▶ _WRITTEN TASK_:
Please render the lines below as a Markdown table with two columns, Number and Line, giving each non-blank line its own row and leaving blank lines out.

▶ _DATA SUPPLIED_:

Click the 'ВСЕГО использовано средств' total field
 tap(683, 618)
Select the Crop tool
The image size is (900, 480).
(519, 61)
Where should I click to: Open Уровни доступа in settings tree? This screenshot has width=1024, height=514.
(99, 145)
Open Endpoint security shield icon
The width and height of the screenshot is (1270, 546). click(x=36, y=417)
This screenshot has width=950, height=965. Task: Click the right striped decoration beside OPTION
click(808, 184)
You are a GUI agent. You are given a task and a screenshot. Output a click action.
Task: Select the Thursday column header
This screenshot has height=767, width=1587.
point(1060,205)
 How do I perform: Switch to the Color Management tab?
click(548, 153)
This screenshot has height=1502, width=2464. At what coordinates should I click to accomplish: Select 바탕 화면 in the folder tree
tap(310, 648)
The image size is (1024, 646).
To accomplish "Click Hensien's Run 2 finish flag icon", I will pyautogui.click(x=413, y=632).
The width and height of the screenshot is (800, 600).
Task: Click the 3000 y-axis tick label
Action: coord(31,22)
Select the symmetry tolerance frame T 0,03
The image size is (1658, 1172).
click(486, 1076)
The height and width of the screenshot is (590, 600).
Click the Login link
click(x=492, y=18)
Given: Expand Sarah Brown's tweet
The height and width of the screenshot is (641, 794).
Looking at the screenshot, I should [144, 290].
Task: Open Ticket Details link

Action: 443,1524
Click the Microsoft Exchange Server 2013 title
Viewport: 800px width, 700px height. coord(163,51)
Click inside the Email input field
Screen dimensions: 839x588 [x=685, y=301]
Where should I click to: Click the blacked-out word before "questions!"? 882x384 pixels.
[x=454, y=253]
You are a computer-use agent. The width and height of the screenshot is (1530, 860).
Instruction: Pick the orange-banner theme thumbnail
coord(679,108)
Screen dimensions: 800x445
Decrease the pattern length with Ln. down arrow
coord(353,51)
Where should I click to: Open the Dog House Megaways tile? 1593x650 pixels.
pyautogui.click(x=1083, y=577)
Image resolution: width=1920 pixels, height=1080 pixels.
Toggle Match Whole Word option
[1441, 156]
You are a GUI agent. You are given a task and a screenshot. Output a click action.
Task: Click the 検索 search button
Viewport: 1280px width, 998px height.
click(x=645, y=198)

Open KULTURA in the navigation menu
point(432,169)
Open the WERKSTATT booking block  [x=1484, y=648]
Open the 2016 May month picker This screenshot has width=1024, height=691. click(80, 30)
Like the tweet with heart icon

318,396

▶ _WRITTEN RESPONSE_:
| Number | Line |
|---|---|
| 1 | Click the 'ВСЕГО использовано средств' total field |
| 2 |  tap(683, 618) |
| 3 | Select the Crop tool |
| 4 | The image size is (900, 480). |
| 5 | (519, 61) |
| 6 | Where should I click to: Open Уровни доступа in settings tree? This screenshot has width=1024, height=514. |
| 7 | (99, 145) |
| 8 | Open Endpoint security shield icon |
| 9 | The width and height of the screenshot is (1270, 546). click(x=36, y=417) |
| 10 | This screenshot has width=950, height=965. Task: Click the right striped decoration beside OPTION |
| 11 | click(808, 184) |
| 12 | You are a GUI agent. You are given a task and a screenshot. Output a click action. |
| 13 | Task: Select the Thursday column header |
| 14 | This screenshot has height=767, width=1587. |
| 15 | point(1060,205) |
| 16 |  How do I perform: Switch to the Color Management tab? |
| 17 | click(548, 153) |
| 18 | This screenshot has height=1502, width=2464. At what coordinates should I click to accomplish: Select 바탕 화면 in the folder tree |
| 19 | tap(310, 648) |
| 20 | The image size is (1024, 646). |
| 21 | To accomplish "Click Hensien's Run 2 finish flag icon", I will pyautogui.click(x=413, y=632). |
| 22 | The width and height of the screenshot is (800, 600). |
| 23 | Task: Click the 3000 y-axis tick label |
| 24 | Action: coord(31,22) |
| 25 | Select the symmetry tolerance frame T 0,03 |
| 26 | The image size is (1658, 1172). |
| 27 | click(486, 1076) |
| 28 | The height and width of the screenshot is (590, 600). |
| 29 | Click the Login link |
| 30 | click(x=492, y=18) |
| 31 | Given: Expand Sarah Brown's tweet |
| 32 | The height and width of the screenshot is (641, 794). |
| 33 | Looking at the screenshot, I should [144, 290]. |
| 34 | Task: Open Ticket Details link |
| 35 | Action: 443,1524 |
| 36 | Click the Microsoft Exchange Server 2013 title |
| 37 | Viewport: 800px width, 700px height. coord(163,51) |
| 38 | Click inside the Email input field |
| 39 | Screen dimensions: 839x588 [x=685, y=301] |
| 40 | Where should I click to: Click the blacked-out word before "questions!"? 882x384 pixels. |
| 41 | [x=454, y=253] |
| 42 | You are a computer-use agent. The width and height of the screenshot is (1530, 860). |
| 43 | Instruction: Pick the orange-banner theme thumbnail |
| 44 | coord(679,108) |
| 45 | Screen dimensions: 800x445 |
| 46 | Decrease the pattern length with Ln. down arrow |
| 47 | coord(353,51) |
| 48 | Where should I click to: Open the Dog House Megaways tile? 1593x650 pixels. |
| 49 | pyautogui.click(x=1083, y=577) |
| 50 | Image resolution: width=1920 pixels, height=1080 pixels. |
| 51 | Toggle Match Whole Word option |
| 52 | [1441, 156] |
| 53 | You are a GUI agent. You are given a task and a screenshot. Output a click action. |
| 54 | Task: Click the 検索 search button |
| 55 | Viewport: 1280px width, 998px height. |
| 56 | click(x=645, y=198) |
| 57 | Open KULTURA in the navigation menu |
| 58 | point(432,169) |
| 59 | Open the WERKSTATT booking block  [x=1484, y=648] |
| 60 | Open the 2016 May month picker This screenshot has width=1024, height=691. click(80, 30) |
| 61 | Like the tweet with heart icon |
| 62 | 318,396 |